## Instructions to follow
The required output is the exact text of the lines from the line containing "Instruction: Open Route filters in sidebar" through the final line below, inclusive, without pictures.

━━ Supplied records ━━

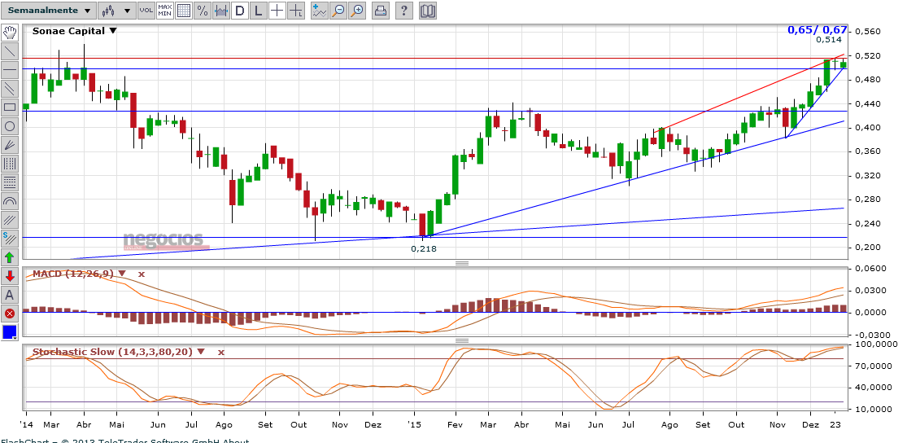The image size is (907, 443).
Task: Toggle the chart grid display
Action: (184, 11)

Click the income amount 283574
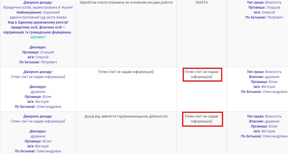click(201, 2)
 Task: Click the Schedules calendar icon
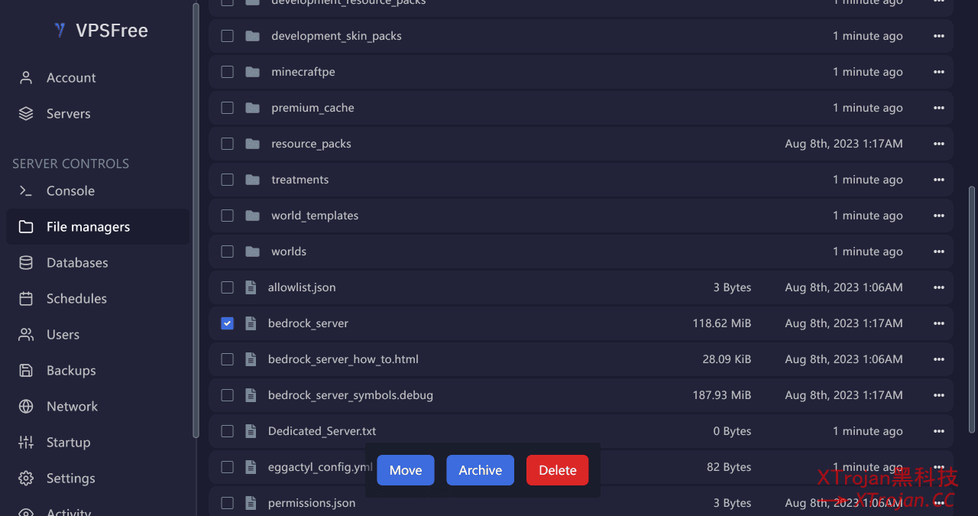click(26, 299)
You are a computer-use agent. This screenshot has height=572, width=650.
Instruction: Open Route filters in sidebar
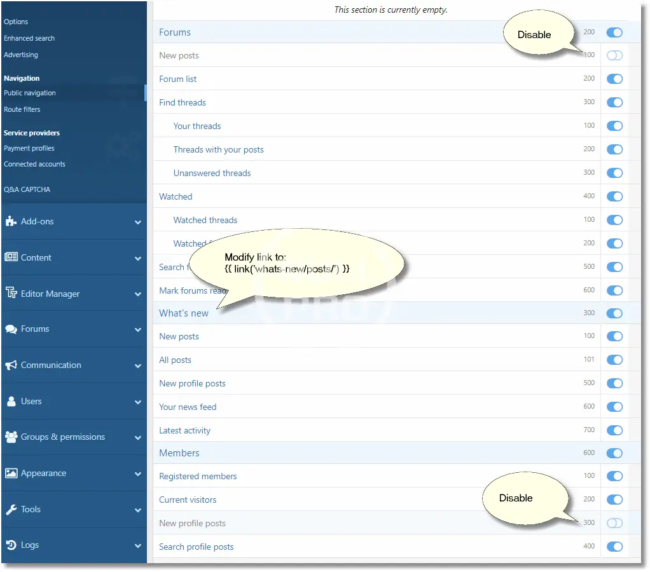(22, 109)
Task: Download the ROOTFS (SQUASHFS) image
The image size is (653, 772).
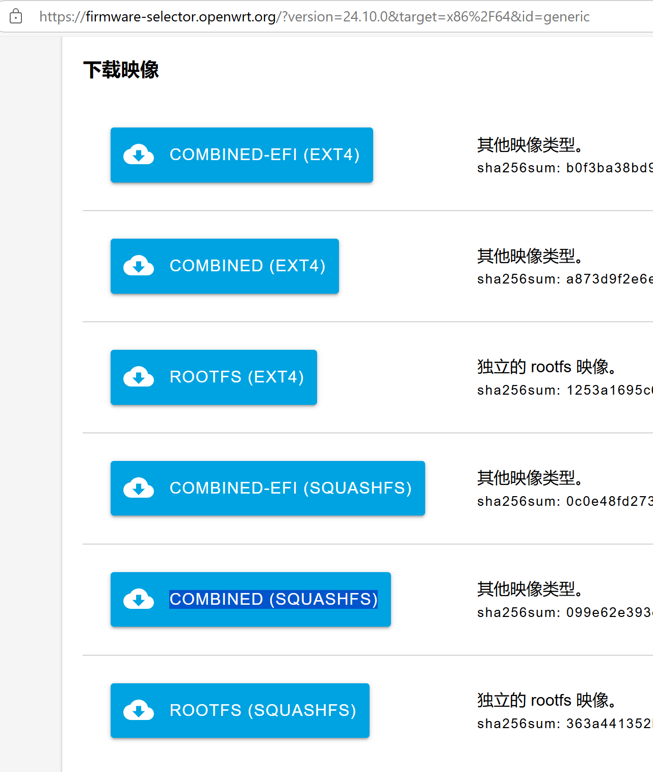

━━━

## Your solution
Instruction: Open Route filters in sidebar
(22, 109)
Task: Download the ROOTFS (SQUASHFS) image
The image size is (653, 772).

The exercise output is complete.